El algoritmo te cambia de individuo a usuario o, todavía peor, a objetivo de mercadeo. Y no atiende quejas. Muchos opinan que el algoritmo irá de a pocos infiltrándose en nuestra anatomía en forma de vacunas y de eso que llaman ‘nanochips’. Es un vampiro que absorbe tus secretos para empaquetarlos y feriarlos. Te desnuda sin que lo notes. Les cuenta a otros cuán adicto, inseguro o compulsivo eres. Te ofrece tiquetes de vuelo y hospedajes a precios atractivos. ¿Quién, por cierto, tendrá consigo la llave al cerebro del algoritmo? ¿Acaso una cofradía de millonarios perversos con ínfulas de iluminados? ¿De pronto una minoría de tecnócratas y sociópatas con fachada de filántropos? ¿Será el dichoso algoritmo, tal y como los ‘conspiranoicos’ lo concebimos, una consecuencia natural de nuestra proclividad a imaginar enemigos donde no existen? Difícil dilucidarlo, cuando el algoritmo, eso dicen, es experto en camuflarse entre tu vida.
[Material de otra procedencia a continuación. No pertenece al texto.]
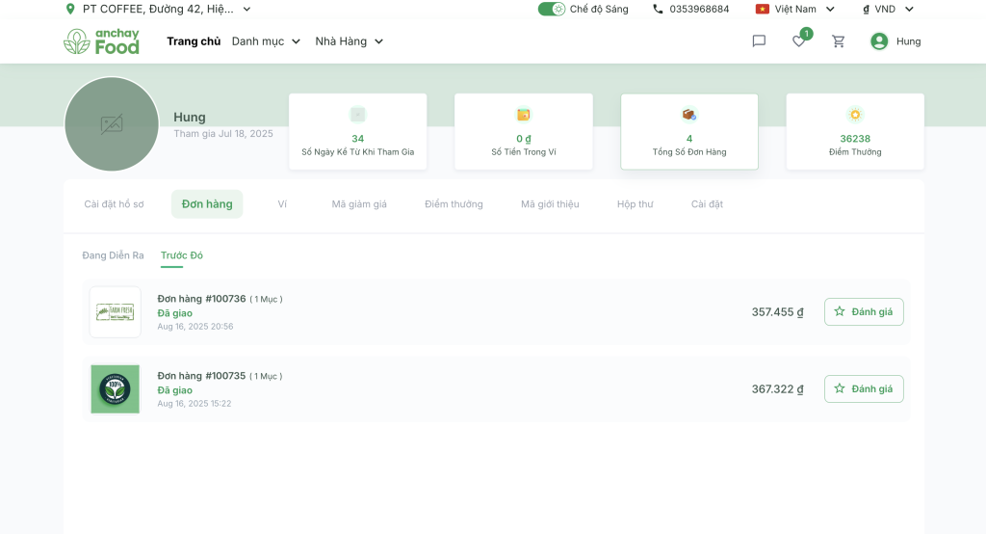This screenshot has width=986, height=534.
Task: Click Đánh giá for order #100735
Action: click(864, 388)
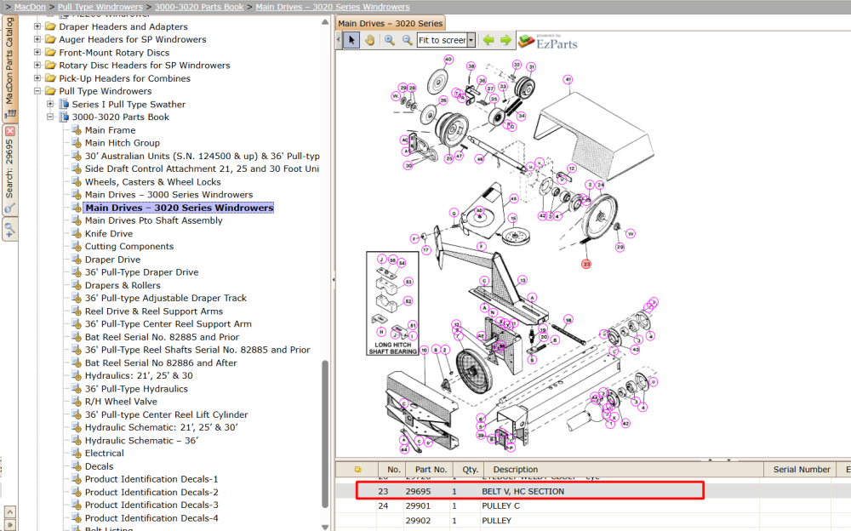Screen dimensions: 851x531
Task: Select the Main Drives – 3020 Series tab
Action: click(391, 23)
Si hoy te acompaña la convicción de que el mundo es tal como tú lo supones, eso se lo debes, admítelo, al algoritmo. Él se ríe creándote burbujas para confirmarte los prejuicios y diseñándote un entorno a tu medida. Por eso el algoritmo te inunda con aquello que quieres ver y oír y te asusta y finge protegerte contra lo que abominas. Él y sólo él, soberano algoritmo, es quien justo ahora te vigila mientras te preguntas por qué lees este sartal de incoherencias a la vez que tu alma se te pixela sola. Hasta el otro martes.